Created on 09-07-2016 11:00 PM
One of the most highly anticipated features of Apache NiFi 1.0.0 is the introduction of Zero-Master Clustering. Previous versions of NiFi relied upon a single "Master Node" (more formally known as the NiFi Cluster Manager) to show the User Interface. If this node was lost, data continued to flow, but the application was unable to show the topology of the flow, or show any stats. Additionally, Site-to-Site communications continued to send data but could not obtain up-to-date information about cluster topology, which resulted in less efficient load balancing.
Version 1.0.0 of NiFi addresses these issues by switching to a Zero-Master Clustering paradigm. This post will explore the approaches taken to ensure that NiFi provides high availability of the control plane without sacrificing the User Experience. After all, the User Experience is what has allowed NiFi to become the go-to solution for providing dataflow management to small organizations as well as the world's largest enterprises.
The benefit that the master/worker paradigm offered us was a design that was easy to reason over and understand. All web requests were sent directly to the master. This means that coordination of the flow was controlled by the master (e.g., it would prevent one user from modifying a Processor while another user was modifying the Processor at the same time). The entire cluster topology was stored only at the master. The "golden copy" of the flow configuration was held by the master. To the extent possible, we wanted to keep this benefit of being easy to reason about how the system works, while still overcoming all of these hurdles.
I am happy to say that the NiFi community has accomplished this goal, keeping a simple, easy-to-understand design with all of the benefits of High Availability. To do this, we leveraged the power of Apache ZooKeeper in order to provide automatic election of different clustering-related roles. In NiFi 1.0.0, we have two different roles that are automatically elected. The first role is the Primary Node (Yes! Gone are the days of having to manually switch which node is Primary Node). The second role is the Cluster Coordinator.
This new Cluster Coordinator role is responsible for monitoring the nodes in a cluster and marking any nodes that fail to heartbeat as being "Disconnected." Additionally, the Cluster Coordinator provides a mechanism to ensure that the flow is consistent across all nodes. This is accomplished by forwarding all web-based requests to the Coordinator. The Coordinator can then replicate this request to all nodes in the cluster and merge their responses into a single, unified view, in much the same way that the old Cluster Manager did. However, with the shift to the Cluster Coordinator, if the node that is elected Cluster Coordinator drops from the cluster, a new node will automatically pick up these responsibilities. This approach means that users are able to navigate to the URL of any node in a NiFi cluster, so users need not concern themselves with which node is currently elected the Cluster Coordinator.
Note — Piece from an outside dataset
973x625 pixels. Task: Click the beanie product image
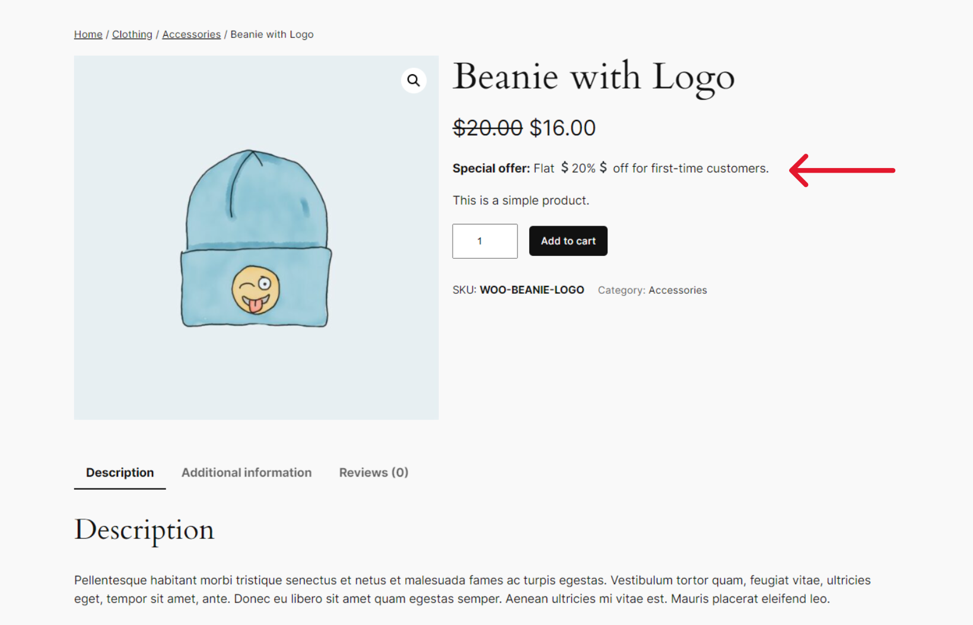(x=256, y=237)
All of the necessary coordination, such as component locking, is handled at a single point, so there is no need to introduce expensive and difficult-to-understand distributed locking mechanisms.
Additionally, these changes provide a great footing to build upon for the upcoming changes that are planned for Data Replication across nodes in a NiFi cluster. A NiFi Feature Proposal outlines this feature at a fairly high level at https://cwiki.apache.org/confluence/display/NIFI/Data+Replication. This notion of an automatically elected, highly available Cluster Coordinator means that we can also develop an easy-to-understand approach for this Data Replication, as well, since we are able to elect a single node to coordinate the failover of the data processing.
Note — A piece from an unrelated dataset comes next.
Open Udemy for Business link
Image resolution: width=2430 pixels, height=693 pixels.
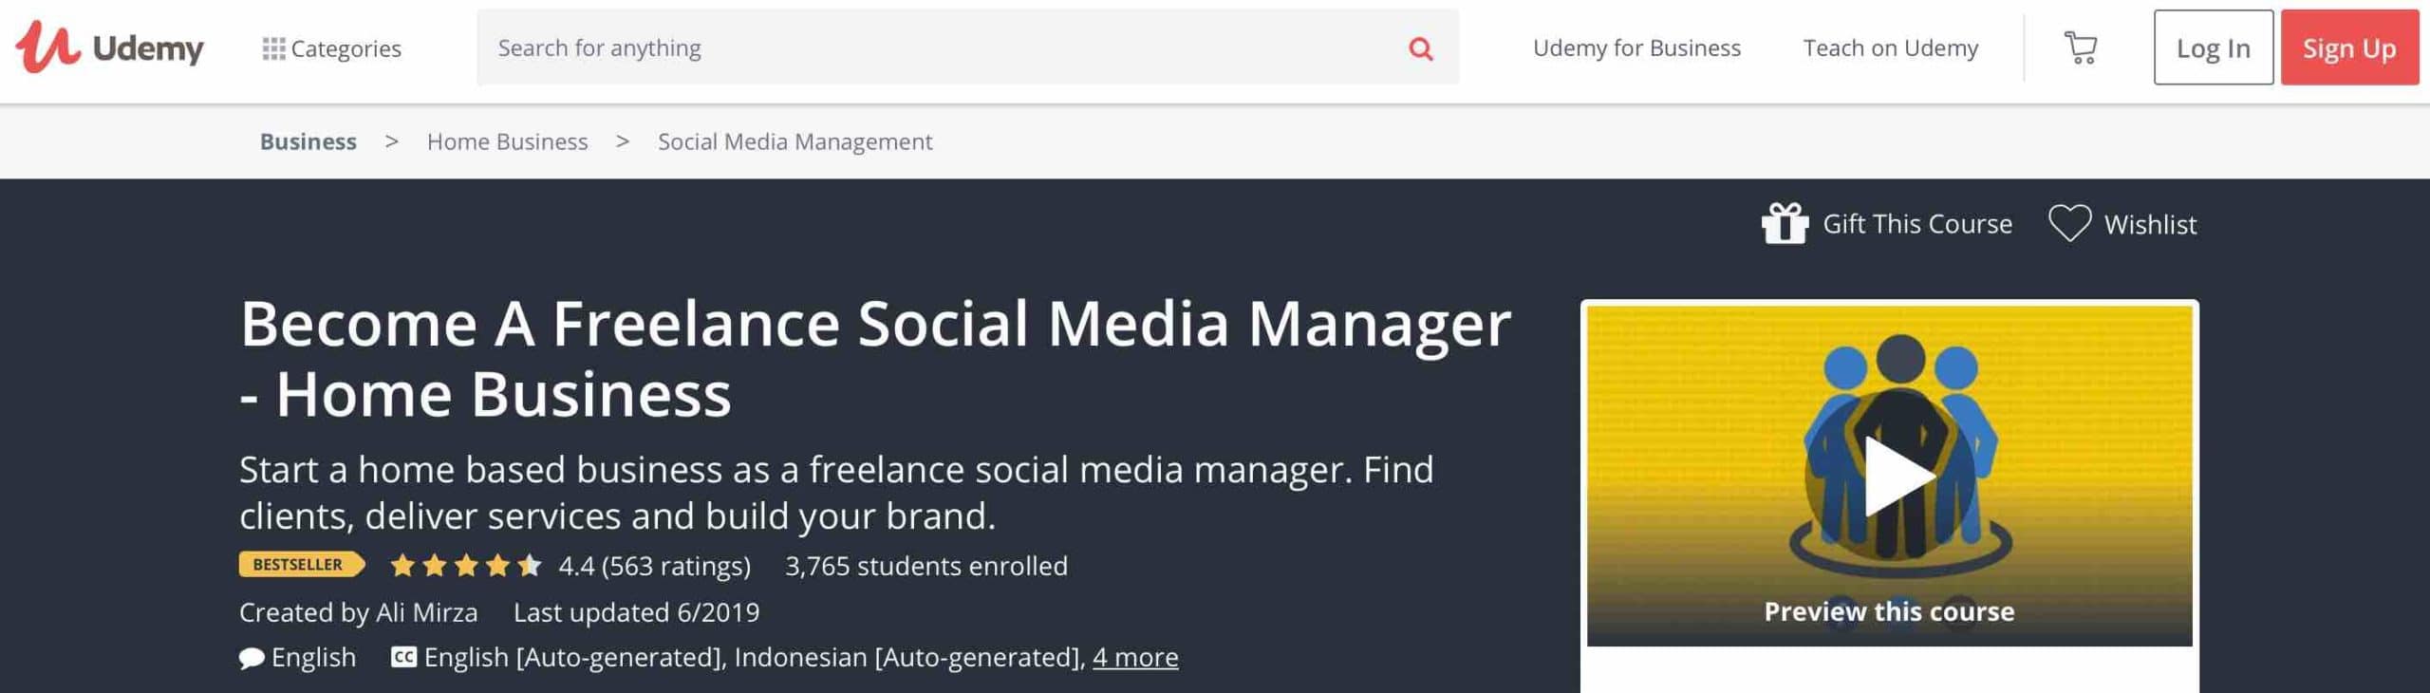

Also new to NiFi 1.0.0 is an overhaul of the security model and component-level versioning. We refer to these updates jointly as providing multi-tenancy. NiFi now supports any number of users viewing and modifying the flow at the same time without the need to continually refresh the flow. In addition to this, permissions can now be given to users to read or modify any component, individually. Prior to version 1.0.0, NiFi required that users be given read-only access or write access to the entire flow. However, as NiFi continues to gain more and more adoption, enterprise users have been seeking the ability to restrict access to specific components to different users. This is now possible, with a simple, intuitive user interface to provide and configure access policies. Bryan Bende, an Apache NiFi PMC member has provided an excellent overview of this feature at http://bryanbende.com/development/2016/08/17/apache-nifi-1-0-0-authorization-and-multi-tenancy.
Version 1.0.0 of Apache NiFi has been a long time in the making and is available now. In this post, we've given a very high level overview of how the Zero-Master Clustering feature works. A completely redesigned UI and several minor features and improvements have been added, as well. NiFi can be downloaded at http://nifi.apache.org/download.html with Release Notes available at https://cwiki.apache.org/confluence/display/NIFI/Release+Notes#ReleaseNotes-Version1.0.0. Please let us know how we can continue to improve the application and what you would love to see added into a future version!